* _WORK REQUEST_
What you return should be every record, retyped without a single change.

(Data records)
-=-=-=-=-

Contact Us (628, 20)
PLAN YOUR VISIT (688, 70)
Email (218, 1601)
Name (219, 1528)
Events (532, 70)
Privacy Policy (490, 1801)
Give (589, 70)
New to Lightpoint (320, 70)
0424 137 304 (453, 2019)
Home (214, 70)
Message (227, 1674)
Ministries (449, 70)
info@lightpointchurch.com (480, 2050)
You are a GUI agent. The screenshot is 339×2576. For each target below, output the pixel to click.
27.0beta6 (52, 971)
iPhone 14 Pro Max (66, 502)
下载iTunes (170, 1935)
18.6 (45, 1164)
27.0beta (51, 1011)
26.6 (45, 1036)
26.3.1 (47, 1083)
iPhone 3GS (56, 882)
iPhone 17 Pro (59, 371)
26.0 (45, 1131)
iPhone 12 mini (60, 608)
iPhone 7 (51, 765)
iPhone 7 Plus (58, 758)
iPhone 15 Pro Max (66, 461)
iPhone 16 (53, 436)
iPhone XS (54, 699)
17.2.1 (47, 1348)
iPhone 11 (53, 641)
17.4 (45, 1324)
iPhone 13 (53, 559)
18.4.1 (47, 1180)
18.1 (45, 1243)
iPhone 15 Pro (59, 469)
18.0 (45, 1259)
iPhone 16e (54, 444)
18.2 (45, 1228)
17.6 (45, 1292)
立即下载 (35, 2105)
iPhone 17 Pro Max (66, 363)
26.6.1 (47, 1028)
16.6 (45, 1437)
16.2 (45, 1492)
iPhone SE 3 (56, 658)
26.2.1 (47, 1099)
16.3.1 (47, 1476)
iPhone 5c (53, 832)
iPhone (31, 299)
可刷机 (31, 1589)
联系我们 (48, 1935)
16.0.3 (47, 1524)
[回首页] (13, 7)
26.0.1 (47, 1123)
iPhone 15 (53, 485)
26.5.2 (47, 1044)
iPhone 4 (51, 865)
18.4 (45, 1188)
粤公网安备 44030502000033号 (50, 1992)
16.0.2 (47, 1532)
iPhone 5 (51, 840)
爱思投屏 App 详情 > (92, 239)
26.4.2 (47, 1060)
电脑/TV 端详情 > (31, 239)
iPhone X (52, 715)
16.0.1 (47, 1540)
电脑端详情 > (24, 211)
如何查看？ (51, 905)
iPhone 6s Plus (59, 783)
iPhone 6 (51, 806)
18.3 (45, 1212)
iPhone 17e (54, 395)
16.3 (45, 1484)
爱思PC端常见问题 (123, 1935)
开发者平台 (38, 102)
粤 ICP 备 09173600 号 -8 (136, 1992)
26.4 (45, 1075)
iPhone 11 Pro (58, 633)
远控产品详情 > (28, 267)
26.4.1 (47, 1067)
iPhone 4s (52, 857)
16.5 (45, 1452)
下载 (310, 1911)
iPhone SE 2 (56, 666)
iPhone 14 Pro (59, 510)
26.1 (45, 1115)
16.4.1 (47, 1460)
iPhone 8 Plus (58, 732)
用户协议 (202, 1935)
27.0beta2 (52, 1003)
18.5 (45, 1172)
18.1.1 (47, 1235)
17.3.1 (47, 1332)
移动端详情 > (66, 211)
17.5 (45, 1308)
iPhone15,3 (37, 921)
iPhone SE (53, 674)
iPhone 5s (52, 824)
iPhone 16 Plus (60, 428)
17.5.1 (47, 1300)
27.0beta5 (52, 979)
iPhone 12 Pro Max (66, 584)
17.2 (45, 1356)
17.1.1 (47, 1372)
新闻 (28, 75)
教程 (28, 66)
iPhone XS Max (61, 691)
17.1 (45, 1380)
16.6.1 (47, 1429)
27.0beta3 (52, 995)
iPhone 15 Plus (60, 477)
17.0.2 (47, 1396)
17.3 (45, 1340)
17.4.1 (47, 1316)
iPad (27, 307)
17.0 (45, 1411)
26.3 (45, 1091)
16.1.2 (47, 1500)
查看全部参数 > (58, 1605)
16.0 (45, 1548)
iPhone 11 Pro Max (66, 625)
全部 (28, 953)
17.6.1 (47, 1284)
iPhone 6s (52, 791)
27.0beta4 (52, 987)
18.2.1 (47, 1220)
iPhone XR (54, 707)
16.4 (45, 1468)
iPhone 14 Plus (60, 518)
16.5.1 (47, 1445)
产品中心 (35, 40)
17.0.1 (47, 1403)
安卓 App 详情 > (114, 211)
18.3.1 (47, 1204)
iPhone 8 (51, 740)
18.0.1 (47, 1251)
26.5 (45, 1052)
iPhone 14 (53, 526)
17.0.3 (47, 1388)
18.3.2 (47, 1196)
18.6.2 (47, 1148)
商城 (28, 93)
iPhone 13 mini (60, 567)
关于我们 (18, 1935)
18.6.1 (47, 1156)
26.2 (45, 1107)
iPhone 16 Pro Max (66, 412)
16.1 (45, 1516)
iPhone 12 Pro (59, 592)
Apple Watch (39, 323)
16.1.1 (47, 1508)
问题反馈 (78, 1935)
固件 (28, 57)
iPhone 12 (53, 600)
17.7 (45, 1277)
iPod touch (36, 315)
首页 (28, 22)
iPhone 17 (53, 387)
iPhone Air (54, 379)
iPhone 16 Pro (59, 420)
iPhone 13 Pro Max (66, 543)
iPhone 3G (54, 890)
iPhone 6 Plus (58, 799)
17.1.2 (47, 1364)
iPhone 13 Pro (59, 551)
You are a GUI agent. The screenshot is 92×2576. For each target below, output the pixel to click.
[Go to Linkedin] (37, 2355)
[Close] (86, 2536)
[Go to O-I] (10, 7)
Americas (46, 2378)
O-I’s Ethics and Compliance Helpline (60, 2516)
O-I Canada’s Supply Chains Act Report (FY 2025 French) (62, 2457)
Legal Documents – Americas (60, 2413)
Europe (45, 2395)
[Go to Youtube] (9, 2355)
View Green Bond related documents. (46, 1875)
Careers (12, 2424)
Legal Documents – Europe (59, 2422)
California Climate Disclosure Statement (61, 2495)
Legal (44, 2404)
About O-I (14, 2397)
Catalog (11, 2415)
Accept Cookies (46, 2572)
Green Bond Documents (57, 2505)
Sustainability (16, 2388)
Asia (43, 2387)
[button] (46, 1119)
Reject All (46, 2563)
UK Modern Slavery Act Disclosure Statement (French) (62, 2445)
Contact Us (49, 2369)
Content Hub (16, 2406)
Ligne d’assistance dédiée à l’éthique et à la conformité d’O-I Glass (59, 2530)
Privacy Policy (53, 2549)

-=-=-=-=-

* _RESULT BELOW_
Contact Us (628, 20)
PLAN YOUR VISIT (688, 70)
Email (218, 1601)
Name (219, 1528)
Events (532, 70)
Privacy Policy (490, 1801)
Give (589, 70)
New to Lightpoint (320, 70)
0424 137 304 (453, 2019)
Home (214, 70)
Message (227, 1674)
Ministries (449, 70)
info@lightpointchurch.com (480, 2050)
You are a GUI agent. The screenshot is 339×2576. For each target below, output the pixel to click.
27.0beta6 (52, 971)
iPhone 14 Pro Max (66, 502)
下载iTunes (170, 1935)
18.6 (45, 1164)
27.0beta (51, 1011)
26.6 (45, 1036)
26.3.1 (47, 1083)
iPhone 3GS (56, 882)
iPhone 17 Pro (59, 371)
26.0 (45, 1131)
iPhone 12 mini (60, 608)
iPhone 7 (51, 765)
iPhone 7 Plus (58, 758)
iPhone 15 Pro Max (66, 461)
iPhone 16 (53, 436)
iPhone XS (54, 699)
17.2.1 (47, 1348)
iPhone 11 (53, 641)
17.4 (45, 1324)
iPhone 13 (53, 559)
18.4.1 (47, 1180)
18.1 (45, 1243)
iPhone 15 Pro (59, 469)
18.0 (45, 1259)
iPhone 16e (54, 444)
18.2 (45, 1228)
17.6 (45, 1292)
立即下载 (35, 2105)
iPhone 17 Pro Max (66, 363)
26.6.1 (47, 1028)
16.6 (45, 1437)
16.2 (45, 1492)
iPhone SE 3 (56, 658)
26.2.1 (47, 1099)
16.3.1 (47, 1476)
iPhone 5c (53, 832)
iPhone (31, 299)
可刷机 (31, 1589)
联系我们 (48, 1935)
16.0.3 (47, 1524)
[回首页] (13, 7)
26.0.1 (47, 1123)
iPhone 15 (53, 485)
26.5.2 (47, 1044)
iPhone 4 (51, 865)
18.4 (45, 1188)
粤公网安备 44030502000033号 (50, 1992)
16.0.2 (47, 1532)
iPhone 5 (51, 840)
爱思投屏 App 详情 > (92, 239)
26.4.2 (47, 1060)
电脑/TV 端详情 > (31, 239)
iPhone X (52, 715)
16.0.1 (47, 1540)
电脑端详情 > (24, 211)
如何查看？ (51, 905)
iPhone 6s Plus (59, 783)
iPhone 6 (51, 806)
18.3 (45, 1212)
iPhone 17e (54, 395)
16.3 (45, 1484)
爱思PC端常见问题 (123, 1935)
开发者平台 (38, 102)
粤 ICP 备 09173600 号 -8 (136, 1992)
26.4 (45, 1075)
iPhone 11 Pro (58, 633)
远控产品详情 > (28, 267)
26.4.1 (47, 1067)
iPhone 4s (52, 857)
16.5 (45, 1452)
下载 (310, 1911)
iPhone SE 2 (56, 666)
iPhone 14 Pro (59, 510)
26.1 (45, 1115)
16.4.1 (47, 1460)
iPhone 8 Plus (58, 732)
用户协议 (202, 1935)
27.0beta2 (52, 1003)
18.5 (45, 1172)
18.1.1 (47, 1235)
17.3.1 (47, 1332)
移动端详情 > (66, 211)
17.5 (45, 1308)
iPhone15,3 (37, 921)
iPhone SE (53, 674)
iPhone 5s (52, 824)
iPhone 16 Plus (60, 428)
17.5.1 (47, 1300)
27.0beta5 (52, 979)
iPhone 12 Pro Max (66, 584)
17.2 (45, 1356)
17.1.1 (47, 1372)
新闻 (28, 75)
教程 (28, 66)
iPhone XS Max (61, 691)
17.1 (45, 1380)
16.6.1 (47, 1429)
27.0beta3 (52, 995)
iPhone 15 Plus (60, 477)
17.0.2 (47, 1396)
17.3 (45, 1340)
17.4.1 (47, 1316)
iPad (27, 307)
17.0 (45, 1411)
26.3 (45, 1091)
16.1.2 (47, 1500)
查看全部参数 > (58, 1605)
16.0 (45, 1548)
iPhone 11 Pro Max (66, 625)
全部 (28, 953)
17.6.1 (47, 1284)
iPhone 6s (52, 791)
27.0beta4 (52, 987)
18.2.1 (47, 1220)
iPhone XR (54, 707)
16.4 (45, 1468)
iPhone 14 Plus (60, 518)
16.5.1 (47, 1445)
产品中心 (35, 40)
17.0.1 (47, 1403)
安卓 App 详情 > (114, 211)
18.3.1 (47, 1204)
iPhone 8 (51, 740)
18.0.1 (47, 1251)
26.5 (45, 1052)
iPhone 14 (53, 526)
17.0.3 (47, 1388)
18.3.2 (47, 1196)
18.6.2 (47, 1148)
商城 (28, 93)
iPhone 13 mini (60, 567)
关于我们 (18, 1935)
18.6.1 (47, 1156)
26.2 (45, 1107)
iPhone 16 Pro Max (66, 412)
16.1 (45, 1516)
iPhone 12 Pro (59, 592)
Apple Watch (39, 323)
16.1.1 (47, 1508)
问题反馈 (78, 1935)
固件 (28, 57)
iPhone 12 (53, 600)
17.7 (45, 1277)
iPod touch (36, 315)
首页 (28, 22)
iPhone 17 (53, 387)
iPhone Air (54, 379)
iPhone 16 Pro (59, 420)
iPhone 13 Pro Max (66, 543)
iPhone 3G (54, 890)
iPhone 6 Plus (58, 799)
17.1.2 (47, 1364)
iPhone 13 Pro (59, 551)
You are a GUI agent. The screenshot is 92×2576. For each target below, output the pixel to click.
[Go to Linkedin] (37, 2355)
[Close] (86, 2536)
[Go to O-I] (10, 7)
Americas (46, 2378)
O-I’s Ethics and Compliance Helpline (60, 2516)
O-I Canada’s Supply Chains Act Report (FY 2025 French) (62, 2457)
Legal Documents – Americas (60, 2413)
Europe (45, 2395)
[Go to Youtube] (9, 2355)
View Green Bond related documents. (46, 1875)
Careers (12, 2424)
Legal Documents – Europe (59, 2422)
California Climate Disclosure Statement (61, 2495)
Legal (44, 2404)
About O-I (14, 2397)
Catalog (11, 2415)
Accept Cookies (46, 2572)
Green Bond Documents (57, 2505)
Sustainability (16, 2388)
Asia (43, 2387)
[button] (46, 1119)
Reject All (46, 2563)
UK Modern Slavery Act Disclosure Statement (French) (62, 2445)
Contact Us (49, 2369)
Content Hub (16, 2406)
Ligne d’assistance dédiée à l’éthique et à la conformité d’O-I Glass (59, 2530)
Privacy Policy (53, 2549)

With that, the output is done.